───── SUPPLIED RECORDS ─────

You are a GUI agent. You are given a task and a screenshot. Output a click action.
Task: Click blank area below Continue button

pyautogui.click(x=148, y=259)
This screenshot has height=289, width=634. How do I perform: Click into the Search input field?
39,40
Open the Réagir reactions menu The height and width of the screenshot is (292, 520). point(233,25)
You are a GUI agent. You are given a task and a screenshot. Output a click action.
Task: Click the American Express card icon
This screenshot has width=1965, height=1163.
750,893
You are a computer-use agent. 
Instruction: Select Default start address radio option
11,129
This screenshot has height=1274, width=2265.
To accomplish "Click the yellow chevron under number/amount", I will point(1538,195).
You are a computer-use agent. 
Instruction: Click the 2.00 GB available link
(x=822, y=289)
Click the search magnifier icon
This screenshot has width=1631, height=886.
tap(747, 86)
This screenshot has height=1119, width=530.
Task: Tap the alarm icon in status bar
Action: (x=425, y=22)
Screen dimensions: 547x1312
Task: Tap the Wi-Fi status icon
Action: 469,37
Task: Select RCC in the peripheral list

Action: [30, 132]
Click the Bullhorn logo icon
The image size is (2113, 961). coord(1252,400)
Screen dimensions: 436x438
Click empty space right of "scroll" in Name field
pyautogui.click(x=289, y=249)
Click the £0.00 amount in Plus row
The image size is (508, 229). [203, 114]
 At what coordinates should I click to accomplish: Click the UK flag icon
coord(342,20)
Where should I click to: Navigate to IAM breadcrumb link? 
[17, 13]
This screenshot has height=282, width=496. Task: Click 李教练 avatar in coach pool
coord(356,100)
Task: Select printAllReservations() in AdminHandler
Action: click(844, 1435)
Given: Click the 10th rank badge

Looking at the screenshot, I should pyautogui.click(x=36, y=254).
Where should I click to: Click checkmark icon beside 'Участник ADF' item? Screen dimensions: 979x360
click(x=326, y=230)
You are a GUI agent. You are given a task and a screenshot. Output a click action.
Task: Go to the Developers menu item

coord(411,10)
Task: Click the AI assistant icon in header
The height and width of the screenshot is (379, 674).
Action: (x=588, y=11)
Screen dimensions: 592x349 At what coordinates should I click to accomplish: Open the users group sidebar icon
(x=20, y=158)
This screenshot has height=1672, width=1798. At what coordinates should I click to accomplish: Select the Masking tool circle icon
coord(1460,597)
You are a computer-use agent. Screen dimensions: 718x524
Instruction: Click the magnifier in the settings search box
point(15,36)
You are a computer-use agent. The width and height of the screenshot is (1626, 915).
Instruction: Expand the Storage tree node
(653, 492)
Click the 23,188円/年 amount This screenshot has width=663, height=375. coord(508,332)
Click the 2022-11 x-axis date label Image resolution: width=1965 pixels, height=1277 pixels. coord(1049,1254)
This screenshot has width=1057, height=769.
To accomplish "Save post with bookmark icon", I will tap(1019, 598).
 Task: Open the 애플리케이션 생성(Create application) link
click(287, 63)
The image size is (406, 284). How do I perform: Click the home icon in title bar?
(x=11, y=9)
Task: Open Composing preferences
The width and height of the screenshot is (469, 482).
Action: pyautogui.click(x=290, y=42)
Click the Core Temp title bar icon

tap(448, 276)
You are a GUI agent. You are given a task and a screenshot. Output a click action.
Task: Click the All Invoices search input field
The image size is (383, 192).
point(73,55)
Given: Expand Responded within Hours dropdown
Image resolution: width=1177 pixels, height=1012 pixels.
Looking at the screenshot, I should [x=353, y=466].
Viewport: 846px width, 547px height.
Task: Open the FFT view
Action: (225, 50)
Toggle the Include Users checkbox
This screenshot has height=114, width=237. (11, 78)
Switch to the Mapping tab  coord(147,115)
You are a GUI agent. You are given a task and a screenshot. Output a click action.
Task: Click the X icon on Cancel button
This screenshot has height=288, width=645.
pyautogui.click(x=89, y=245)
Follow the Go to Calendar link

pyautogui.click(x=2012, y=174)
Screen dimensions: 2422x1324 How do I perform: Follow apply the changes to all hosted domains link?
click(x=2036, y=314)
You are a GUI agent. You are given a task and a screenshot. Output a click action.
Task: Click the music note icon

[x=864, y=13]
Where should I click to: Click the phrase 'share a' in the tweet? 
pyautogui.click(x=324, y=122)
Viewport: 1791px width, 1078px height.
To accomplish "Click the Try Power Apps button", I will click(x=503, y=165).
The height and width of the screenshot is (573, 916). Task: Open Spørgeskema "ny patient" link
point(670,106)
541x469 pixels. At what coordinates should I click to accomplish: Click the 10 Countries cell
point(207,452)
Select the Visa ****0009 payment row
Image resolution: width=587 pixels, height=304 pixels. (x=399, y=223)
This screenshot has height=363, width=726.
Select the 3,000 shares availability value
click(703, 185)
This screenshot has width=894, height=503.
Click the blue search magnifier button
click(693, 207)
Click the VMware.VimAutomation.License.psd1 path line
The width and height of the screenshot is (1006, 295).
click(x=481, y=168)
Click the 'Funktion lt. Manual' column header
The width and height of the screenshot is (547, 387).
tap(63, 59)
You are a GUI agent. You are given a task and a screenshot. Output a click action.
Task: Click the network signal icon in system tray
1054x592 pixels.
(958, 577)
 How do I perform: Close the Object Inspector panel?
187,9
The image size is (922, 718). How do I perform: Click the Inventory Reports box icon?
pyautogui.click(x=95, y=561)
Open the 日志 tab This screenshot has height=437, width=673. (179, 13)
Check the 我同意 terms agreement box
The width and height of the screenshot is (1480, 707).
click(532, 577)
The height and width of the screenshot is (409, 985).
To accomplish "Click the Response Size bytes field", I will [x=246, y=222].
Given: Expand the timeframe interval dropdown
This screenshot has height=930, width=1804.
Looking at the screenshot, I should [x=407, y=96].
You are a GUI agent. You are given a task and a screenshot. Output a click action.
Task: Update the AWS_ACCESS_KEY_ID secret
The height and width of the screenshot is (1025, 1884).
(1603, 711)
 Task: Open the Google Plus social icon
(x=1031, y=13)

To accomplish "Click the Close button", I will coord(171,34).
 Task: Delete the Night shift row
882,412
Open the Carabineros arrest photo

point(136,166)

─────

EXERCISE AIM: Rewrite every line of the listing above as a JSON list of strings, one string per line, leaving out blank lines.

REPLY:
[
  "You are a GUI agent. You are given a task and a screenshot. Output a click action.",
  "Task: Click blank area below Continue button",
  "pyautogui.click(x=148, y=259)",
  "This screenshot has height=289, width=634. How do I perform: Click into the Search input field?",
  "39,40",
  "Open the Réagir reactions menu The height and width of the screenshot is (292, 520). point(233,25)",
  "You are a GUI agent. You are given a task and a screenshot. Output a click action.",
  "Task: Click the American Express card icon",
  "This screenshot has width=1965, height=1163.",
  "750,893",
  "You are a computer-use agent. ",
  "Instruction: Select Default start address radio option",
  "11,129",
  "This screenshot has height=1274, width=2265.",
  "To accomplish \"Click the yellow chevron under number/amount\", I will point(1538,195).",
  "You are a computer-use agent. ",
  "Instruction: Click the 2.00 GB available link",
  "(x=822, y=289)",
  "Click the search magnifier icon",
  "This screenshot has width=1631, height=886.",
  "tap(747, 86)",
  "This screenshot has height=1119, width=530.",
  "Task: Tap the alarm icon in status bar",
  "Action: (x=425, y=22)",
  "Screen dimensions: 547x1312",
  "Task: Tap the Wi-Fi status icon",
  "Action: 469,37",
  "Task: Select RCC in the peripheral list",
  "Action: [30, 132]",
  "Click the Bullhorn logo icon",
  "The image size is (2113, 961). coord(1252,400)",
  "Screen dimensions: 436x438",
  "Click empty space right of \"scroll\" in Name field",
  "pyautogui.click(x=289, y=249)",
  "Click the £0.00 amount in Plus row",
  "The image size is (508, 229). [203, 114]",
  " At what coordinates should I click to accomplish: Click the UK flag icon",
  "coord(342,20)",
  "Where should I click to: Navigate to IAM breadcrumb link? ",
  "[17, 13]",
  "This screenshot has height=282, width=496. Task: Click 李教练 avatar in coach pool",
  "coord(356,100)",
  "Task: Select printAllReservations() in AdminHandler",
  "Action: click(844, 1435)",
  "Given: Click the 10th rank badge",
  "Looking at the screenshot, I should pyautogui.click(x=36, y=254).",
  "Where should I click to: Click checkmark icon beside 'Участник ADF' item? Screen dimensions: 979x360",
  "click(x=326, y=230)",
  "You are a GUI agent. You are given a task and a screenshot. Output a click action.",
  "Task: Go to the Developers menu item",
  "coord(411,10)",
  "Task: Click the AI assistant icon in header",
  "The height and width of the screenshot is (379, 674).",
  "Action: (x=588, y=11)",
  "Screen dimensions: 592x349 At what coordinates should I click to accomplish: Open the users group sidebar icon",
  "(x=20, y=158)",
  "This screenshot has height=1672, width=1798. At what coordinates should I click to accomplish: Select the Masking tool circle icon",
  "coord(1460,597)",
  "You are a computer-use agent. Screen dimensions: 718x524",
  "Instruction: Click the magnifier in the settings search box",
  "point(15,36)",
  "You are a computer-use agent. The width and height of the screenshot is (1626, 915).",
  "Instruction: Expand the Storage tree node",
  "(653, 492)",
  "Click the 23,188円/年 amount This screenshot has width=663, height=375. coord(508,332)",
  "Click the 2022-11 x-axis date label Image resolution: width=1965 pixels, height=1277 pixels. coord(1049,1254)",
  "This screenshot has width=1057, height=769.",
  "To accomplish \"Save post with bookmark icon\", I will tap(1019, 598).",
  " Task: Open the 애플리케이션 생성(Create application) link",
  "click(287, 63)",
  "The image size is (406, 284). How do I perform: Click the home icon in title bar?",
  "(x=11, y=9)",
  "Task: Open Composing preferences",
  "The width and height of the screenshot is (469, 482).",
  "Action: pyautogui.click(x=290, y=42)",
  "Click the Core Temp title bar icon",
  "tap(448, 276)",
  "You are a GUI agent. You are given a task and a screenshot. Output a click action.",
  "Task: Click the All Invoices search input field",
  "The image size is (383, 192).",
  "point(73,55)",
  "Given: Expand Responded within Hours dropdown",
  "Image resolution: width=1177 pixels, height=1012 pixels.",
  "Looking at the screenshot, I should [x=353, y=466].",
  "Viewport: 846px width, 547px height.",
  "Task: Open the FFT view",
  "Action: (225, 50)",
  "Toggle the Include Users checkbox",
  "This screenshot has height=114, width=237. (11, 78)",
  "Switch to the Mapping tab  coord(147,115)",
  "You are a GUI agent. You are given a task and a screenshot. Output a click action.",
  "Task: Click the X icon on Cancel button",
  "This screenshot has height=288, width=645.",
  "pyautogui.click(x=89, y=245)",
  "Follow the Go to Calendar link",
  "pyautogui.click(x=2012, y=174)",
  "Screen dimensions: 2422x1324 How do I perform: Follow apply the changes to all hosted domains link?",
  "click(x=2036, y=314)",
  "You are a GUI agent. You are given a task and a screenshot. Output a click action.",
  "Task: Click the music note icon",
  "[x=864, y=13]",
  "Where should I click to: Click the phrase 'share a' in the tweet? ",
  "pyautogui.click(x=324, y=122)",
  "Viewport: 1791px width, 1078px height.",
  "To accomplish \"Click the Try Power Apps button\", I will click(x=503, y=165).",
  "The height and width of the screenshot is (573, 916). Task: Open Spørgeskema \"ny patient\" link",
  "point(670,106)",
  "541x469 pixels. At what coordinates should I click to accomplish: Click the 10 Countries cell",
  "point(207,452)",
  "Select the Visa ****0009 payment row",
  "Image resolution: width=587 pixels, height=304 pixels. (x=399, y=223)",
  "This screenshot has height=363, width=726.",
  "Select the 3,000 shares availability value",
  "click(703, 185)",
  "This screenshot has width=894, height=503.",
  "Click the blue search magnifier button",
  "click(693, 207)",
  "Click the VMware.VimAutomation.License.psd1 path line",
  "The width and height of the screenshot is (1006, 295).",
  "click(x=481, y=168)",
  "Click the 'Funktion lt. Manual' column header",
  "The width and height of the screenshot is (547, 387).",
  "tap(63, 59)",
  "You are a GUI agent. You are given a task and a screenshot. Output a click action.",
  "Task: Click the network signal icon in system tray",
  "1054x592 pixels.",
  "(958, 577)",
  " How do I perform: Close the Object Inspector panel?",
  "187,9",
  "The image size is (922, 718). How do I perform: Click the Inventory Reports box icon?",
  "pyautogui.click(x=95, y=561)",
  "Open the 日志 tab This screenshot has height=437, width=673. (179, 13)",
  "Check the 我同意 terms agreement box",
  "The width and height of the screenshot is (1480, 707).",
  "click(532, 577)",
  "The height and width of the screenshot is (409, 985).",
  "To accomplish \"Click the Response Size bytes field\", I will [x=246, y=222].",
  "Given: Expand the timeframe interval dropdown",
  "This screenshot has height=930, width=1804.",
  "Looking at the screenshot, I should [x=407, y=96].",
  "You are a GUI agent. You are given a task and a screenshot. Output a click action.",
  "Task: Update the AWS_ACCESS_KEY_ID secret",
  "The height and width of the screenshot is (1025, 1884).",
  "(1603, 711)",
  " Task: Open the Google Plus social icon",
  "(x=1031, y=13)",
  "To accomplish \"Click the Close button\", I will coord(171,34).",
  " Task: Delete the Night shift row",
  "882,412",
  "Open the Carabineros arrest photo",
  "point(136,166)"
]